Clustering
High Availability Clustering
Dkron is designed to operate as a cluster of multiple nodes for fault tolerance and high availability. This guide explains how to set up and manage a Dkron cluster.
Cluster Formation
Bootstrap Methods
Dkron supports several methods for nodes to discover and join each other:
- Static List: Explicitly specify other cluster members
- Auto-join: Automatically discover other nodes
- Cloud Auto-join: Discover nodes in cloud environments
Basic Cluster Setup
To start a basic 3-node server cluster:
-
Start the first node:
dkron agent --server --bootstrap-expect=3 --node-name=node1 --bind=10.0.0.1 --advertise=10.0.0.1
-
Start additional server nodes:
dkron agent --server --bootstrap-expect=3 --node-name=node2 --bind=10.0.0.2 --advertise=10.0.0.2 --join=10.0.0.1
dkron agent --server --bootstrap-expect=3 --node-name=node3 --bind=10.0.0.3 --advertise=10.0.0.3 --join=10.0.0.1 -
Add agent nodes:
dkron agent --node-name=agent1 --bind=10.0.0.4 --join=10.0.0.1
Key Configuration Parameters
Parameter | Description | Example |
---|---|---|
--server | Run in server mode | --server |
--bootstrap-expect | Expected number of servers | --bootstrap-expect=3 |
--node-name | Unique node identifier | --node-name=node1 |
--bind | Address to bind network services | --bind=10.0.0.1 |
--advertise | Address to advertise to cluster | --advertise=10.0.0.1 |
--join | Address of another node to join | --join=10.0.0.1 |
--retry-join | Auto-retry joining | --retry-join=10.0.0.1 |
--tag | Node tag for job targeting | --tag role=web |
Multi-Datacenter Configuration
Dkron can run in HA mode, avoiding SPOFs, this mode provides better scalability and better reliability for users that wants a high level of confidence in the cron jobs they need to run.

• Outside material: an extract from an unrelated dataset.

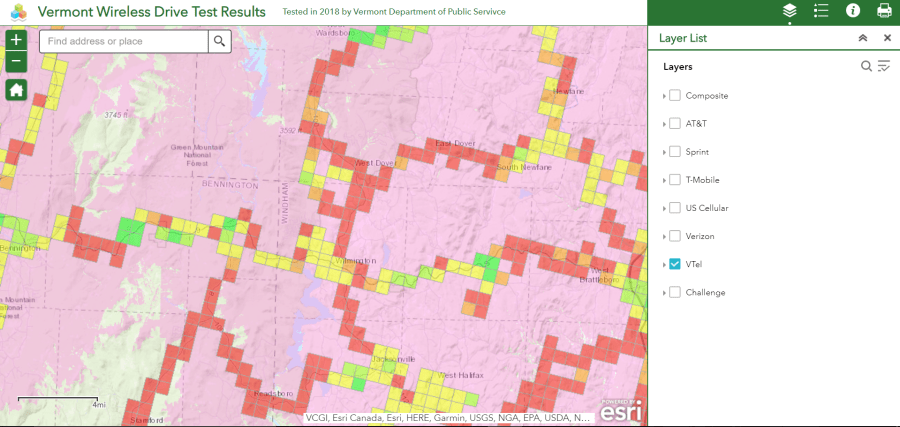Return map to default home extent
Viewport: 900px width, 427px height.
pyautogui.click(x=16, y=90)
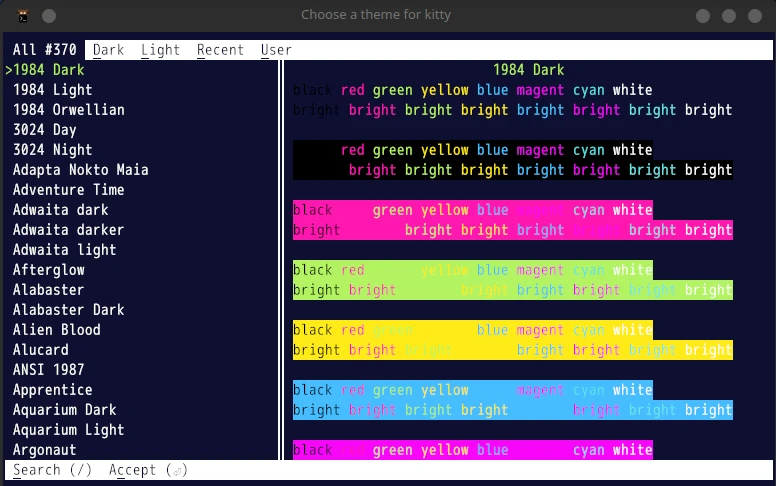
Task: Select the Adwaita darker theme
Action: tap(68, 230)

Manually bootstrapping a Dkron cluster does not rely on additional tooling, but does require operator participation in the cluster formation process. When bootstrapping, Dkron servers and clients must be started and informed with the address of at least one Dkron server.
As you can tell, this creates a chicken-and-egg problem where one server must first be fully bootstrapped and configured before the remaining servers and clients can join the cluster. This requirement can add additional provisioning time as well as ordered dependencies during provisioning.
First, we bootstrap a single Dkron server and capture its IP address. After we have that nodes IP address, we place this address in the configuration.
- First bootstrap a node with a configuration like this:
# dkron.yml
server: true
bootstrap-expect: 1
-
Then stop the bootstrapped server and capture the server IP address.
-
To form a cluster, configure server nodes (including the bootstrapped server) with the address of its peers as in the following example:
# dkron.yml
server: true
bootstrap-expect: 3
retry-join:
- 10.19.3.9
- 10.19.4.64
- 10.19.7.215
Deployment Table
Below is a table that shows quorum size and failure tolerance for various cluster sizes. The recommended deployment is either 3 or 5 servers. A single server deployment is highly discouraged as data loss is inevitable in a failure scenario.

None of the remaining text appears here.